Then, was qualifications check which was strict, one girl was told to go cause she didn't have enough credits, very sad. Then waited for about half an hour for round 2. They took our height and weight and we were told to change into kebaya in five minutes. This round was disastrous. I was really blur and we had to choose a kebaya which we think fits by a very rough gauge. There wasn't any changing room just a board behind which all the girls changed. We were told to bun our hair as well. Then we were told to walk towards the interviewer. This is where i died. i can't believe i failed the walk. Is it my posture or the way i walk? I asked the girl behind me, she thought i was okay. I think i wasn't conscious of my walk and i didn't smile enough and look confident enough. After that she just said, you may change out of your kebaya. That was really a hit. I was shocked and i just said thank you and left. Oh man.. 8/10 passed, one of the easiest round and yet i didn't manage. I wasn't even allowed to go for the skin check.
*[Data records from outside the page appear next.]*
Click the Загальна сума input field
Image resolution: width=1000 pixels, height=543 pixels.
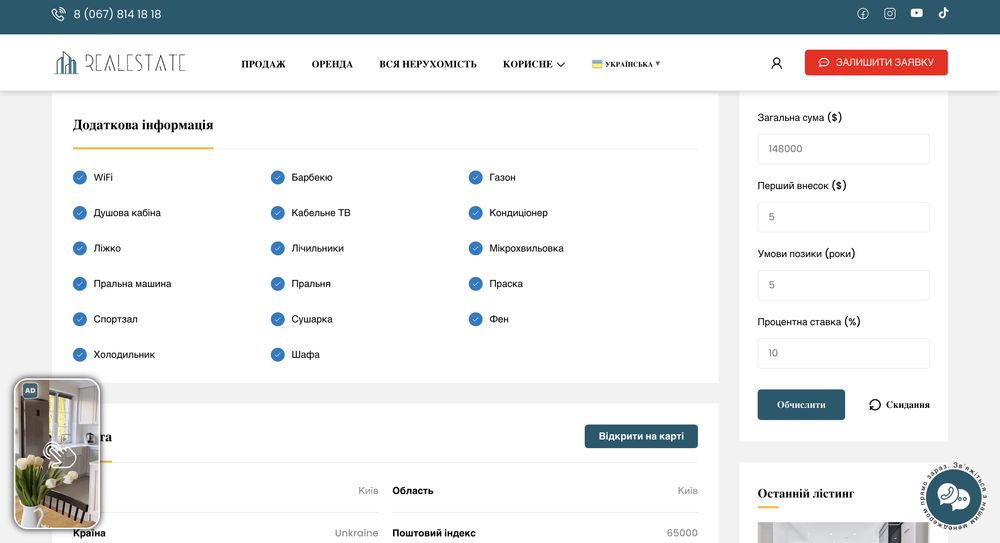point(843,149)
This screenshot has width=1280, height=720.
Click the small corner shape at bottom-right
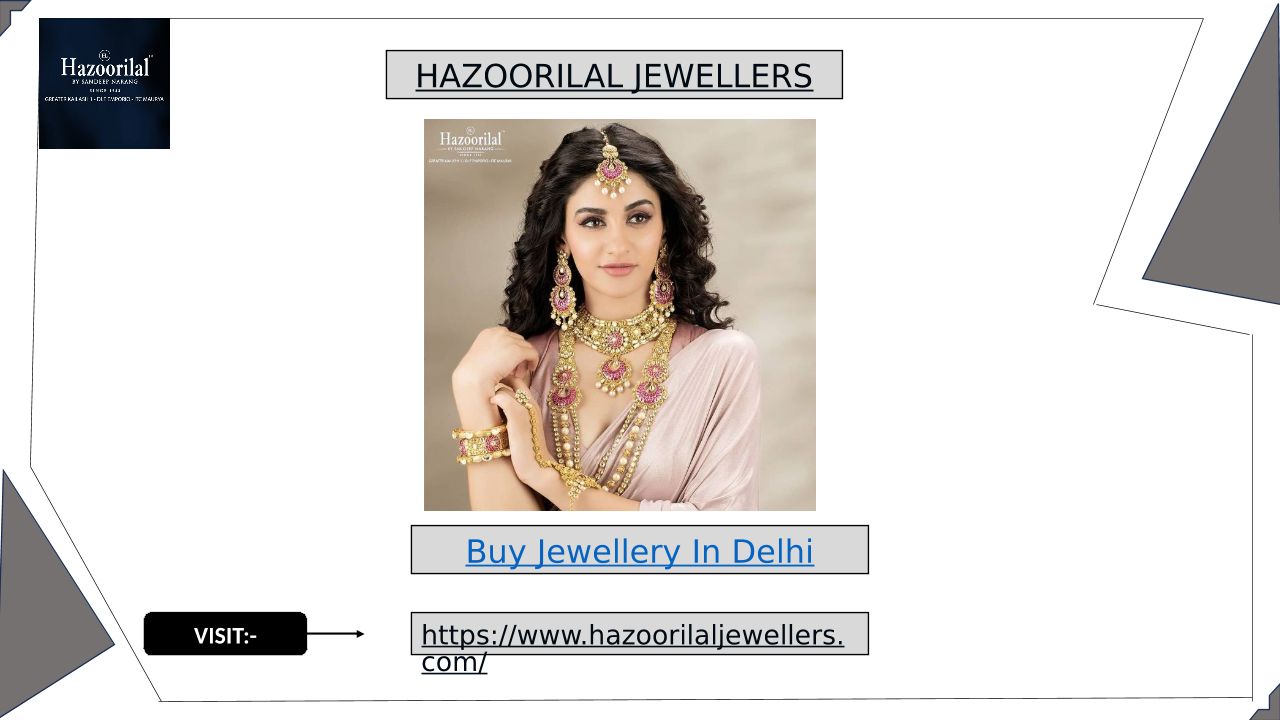pos(1265,704)
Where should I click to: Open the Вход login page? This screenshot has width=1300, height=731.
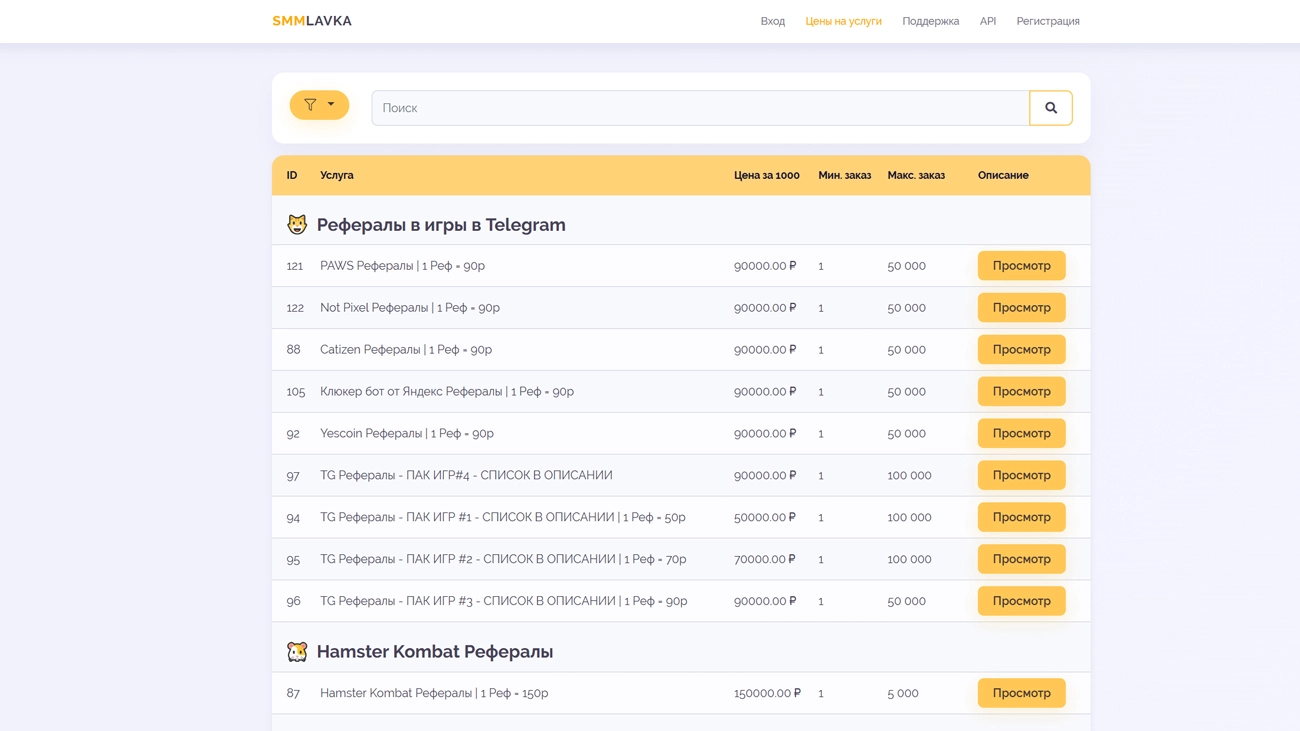772,21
I felt really lousy that i managed to pass the first round which eliminated hundreds of applicants and i can't even pass the walk?! I'm going to practise hard and try again, i don't believe i can't walk properly! At least i won't mind as much if i fail the skin check.. but the walk.. HAIZ.

Today's passing rate was high.. it was a good chance to pass the interviews but i didn't make it. Some of the days the rate can be really low..There are about 800+ applicants today.. hope i would be lucky the next time. Though i really want my degree as well, it just didn't feel good to be eliminated. i guess being nervous really killed me, but its really beyond my control, i guess i'll do better next time!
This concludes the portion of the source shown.